來源:騰訊網    發布時間:2023-06-19 10:38:29

丘成桐先生是享譽世界的數學家,曾攻克過多個數學難題,并獲得菲爾茨獎等多個世界級的數學大獎,其學術成就在世界上受到公認。在美國,他不僅提攜中國的學術后輩,而且培養了多名杰出學生。在中國,他成立了清華大學丘成桐數學中心,在“不拿一分錢”的情況下,以一己之力大大提高了清華大學數學系的水平。此外,他還在其他大學組建了數學中心,為整個中國的數學發展做出了杰出貢獻。

丘成桐先生對人才培養與學術發展,也有著獨到見解。他認為:大學問來自于生命深處爆發出的精力,好的科學家,恰恰需要興趣,恰恰需要人文科學的滋養和啟發。在他看來,中國真正為興趣而做學問的人少之又少,中國家長和學生更熱衷于出國和賺錢,缺乏“非解決一個重要科學問題”的狂熱。

本文為燕京書評對丘成桐的訪談,群學書院轉自“學人Scholar”微信公號,文章僅代表作者觀點,特此編發,供諸君思考。


(相關資料圖)

專訪丘成桐

來源 | 燕京書評、學人Scholar

01

大學問來自于

生命深處爆發出的精力

問:你曾經建議教育部門,選擇一些名人傳記、數學科普書作為學生必讀書;作為一位在國際上享有盛譽,在國內也廣為人知的數學家,這也是你寫自傳的原因之一嗎?

丘:這是原因之一,希望我生平念書的經驗,對于年輕的學生會有些幫助。現在很多學生家里還算小康,他們沒有什么道理念不好書,一些同學卻往往抱怨念書困難。我出生于一個窮人家庭,在數學上也算是有所貢獻,希望學生知道讀書遇到的困難是可以克服的,他們在學業上也可以出人頭地。

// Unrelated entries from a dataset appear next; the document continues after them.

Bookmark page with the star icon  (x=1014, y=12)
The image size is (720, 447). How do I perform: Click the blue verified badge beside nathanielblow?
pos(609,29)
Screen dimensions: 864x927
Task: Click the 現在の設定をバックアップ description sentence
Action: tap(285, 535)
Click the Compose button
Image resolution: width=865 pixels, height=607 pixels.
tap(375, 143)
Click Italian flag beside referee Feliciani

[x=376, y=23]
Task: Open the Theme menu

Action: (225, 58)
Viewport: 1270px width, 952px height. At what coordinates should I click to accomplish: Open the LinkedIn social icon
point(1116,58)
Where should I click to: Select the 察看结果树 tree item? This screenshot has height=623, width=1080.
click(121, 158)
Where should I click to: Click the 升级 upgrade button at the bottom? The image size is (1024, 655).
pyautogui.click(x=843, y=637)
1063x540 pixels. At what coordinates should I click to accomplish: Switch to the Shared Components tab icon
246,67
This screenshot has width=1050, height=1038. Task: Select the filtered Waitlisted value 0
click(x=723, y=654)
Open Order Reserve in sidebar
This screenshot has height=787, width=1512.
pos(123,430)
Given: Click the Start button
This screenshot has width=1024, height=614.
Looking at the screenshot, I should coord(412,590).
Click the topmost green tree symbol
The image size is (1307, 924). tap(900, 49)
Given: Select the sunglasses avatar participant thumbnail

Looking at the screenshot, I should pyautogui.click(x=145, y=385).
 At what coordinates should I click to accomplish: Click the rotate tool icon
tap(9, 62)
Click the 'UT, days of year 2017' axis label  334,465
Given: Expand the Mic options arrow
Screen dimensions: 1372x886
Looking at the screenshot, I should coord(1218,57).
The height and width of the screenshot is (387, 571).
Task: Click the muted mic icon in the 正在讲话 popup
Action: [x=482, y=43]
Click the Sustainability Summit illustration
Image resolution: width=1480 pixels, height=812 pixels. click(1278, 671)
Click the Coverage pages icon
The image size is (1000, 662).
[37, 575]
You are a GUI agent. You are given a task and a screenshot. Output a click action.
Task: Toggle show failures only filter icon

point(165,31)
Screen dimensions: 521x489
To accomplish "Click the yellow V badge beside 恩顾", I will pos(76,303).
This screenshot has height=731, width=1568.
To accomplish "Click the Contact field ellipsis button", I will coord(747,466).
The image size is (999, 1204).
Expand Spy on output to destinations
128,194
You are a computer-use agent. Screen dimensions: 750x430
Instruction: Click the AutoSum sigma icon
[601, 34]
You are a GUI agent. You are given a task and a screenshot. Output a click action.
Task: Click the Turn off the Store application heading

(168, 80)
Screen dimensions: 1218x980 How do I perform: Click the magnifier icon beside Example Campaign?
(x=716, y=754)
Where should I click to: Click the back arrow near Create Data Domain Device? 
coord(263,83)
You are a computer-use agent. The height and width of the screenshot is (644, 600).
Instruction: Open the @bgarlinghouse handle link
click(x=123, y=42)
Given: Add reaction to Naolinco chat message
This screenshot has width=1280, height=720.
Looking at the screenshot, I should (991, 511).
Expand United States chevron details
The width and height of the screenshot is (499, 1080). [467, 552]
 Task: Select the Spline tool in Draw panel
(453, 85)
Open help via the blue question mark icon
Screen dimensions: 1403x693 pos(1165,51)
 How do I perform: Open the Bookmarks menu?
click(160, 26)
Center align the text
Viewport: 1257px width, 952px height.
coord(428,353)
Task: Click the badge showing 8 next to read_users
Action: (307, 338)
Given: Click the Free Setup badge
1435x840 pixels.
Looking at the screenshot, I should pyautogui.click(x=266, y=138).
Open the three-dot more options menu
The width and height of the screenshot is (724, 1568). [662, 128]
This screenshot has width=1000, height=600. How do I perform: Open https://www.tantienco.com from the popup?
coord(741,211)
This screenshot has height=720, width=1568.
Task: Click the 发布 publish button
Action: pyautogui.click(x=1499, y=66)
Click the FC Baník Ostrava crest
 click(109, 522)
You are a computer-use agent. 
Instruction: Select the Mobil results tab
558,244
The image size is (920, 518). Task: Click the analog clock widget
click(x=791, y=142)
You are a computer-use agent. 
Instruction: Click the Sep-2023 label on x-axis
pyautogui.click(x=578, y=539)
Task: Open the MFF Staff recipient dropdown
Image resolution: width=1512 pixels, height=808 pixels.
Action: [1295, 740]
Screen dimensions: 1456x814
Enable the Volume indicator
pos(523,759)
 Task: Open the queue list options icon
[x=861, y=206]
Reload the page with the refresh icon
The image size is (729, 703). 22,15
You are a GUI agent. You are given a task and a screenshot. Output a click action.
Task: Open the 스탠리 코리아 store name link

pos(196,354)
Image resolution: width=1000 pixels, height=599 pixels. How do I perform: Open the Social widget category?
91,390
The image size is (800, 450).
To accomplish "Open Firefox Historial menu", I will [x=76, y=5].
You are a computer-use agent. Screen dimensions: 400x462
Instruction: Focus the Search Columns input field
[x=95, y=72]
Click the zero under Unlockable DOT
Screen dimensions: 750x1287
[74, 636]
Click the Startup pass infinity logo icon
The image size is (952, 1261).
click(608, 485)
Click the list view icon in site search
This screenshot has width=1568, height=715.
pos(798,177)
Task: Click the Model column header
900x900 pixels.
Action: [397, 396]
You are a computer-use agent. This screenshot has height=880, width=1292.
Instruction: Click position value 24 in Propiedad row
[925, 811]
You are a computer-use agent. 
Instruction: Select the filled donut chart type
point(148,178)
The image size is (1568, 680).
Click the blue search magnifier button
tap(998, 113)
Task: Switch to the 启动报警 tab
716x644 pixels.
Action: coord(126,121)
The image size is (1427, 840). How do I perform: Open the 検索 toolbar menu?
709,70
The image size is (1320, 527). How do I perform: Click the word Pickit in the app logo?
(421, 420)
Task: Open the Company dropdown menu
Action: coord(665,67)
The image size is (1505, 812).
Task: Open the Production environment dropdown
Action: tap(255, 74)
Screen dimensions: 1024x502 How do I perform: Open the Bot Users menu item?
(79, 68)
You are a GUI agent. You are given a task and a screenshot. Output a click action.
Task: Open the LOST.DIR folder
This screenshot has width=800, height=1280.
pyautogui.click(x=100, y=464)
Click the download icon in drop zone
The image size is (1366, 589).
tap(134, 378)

對于有志于學的年輕人來說,還有一個很重要的事情:要做一個真正有學問的學者。不僅僅要考試考得好,還要對學問有興趣才行——我一輩子都對學問有興趣,所以不怕困難,就算是有困難也能夠克服。我對學問的濃厚興趣,讓我畢生受用不盡。

很多學生讀書的唯一目標就是考試時拿到好的分數,而一般的學者的目標則是趕快去拿個頭銜,然后去追求更高的名譽,這些都不是做學問的主要目標。中國有不少學者的學問還是不錯的,但跟世界上有名的大師還是有一段距離,大概是因為他們追求的都是一些小名小利,所以終究不能成大器。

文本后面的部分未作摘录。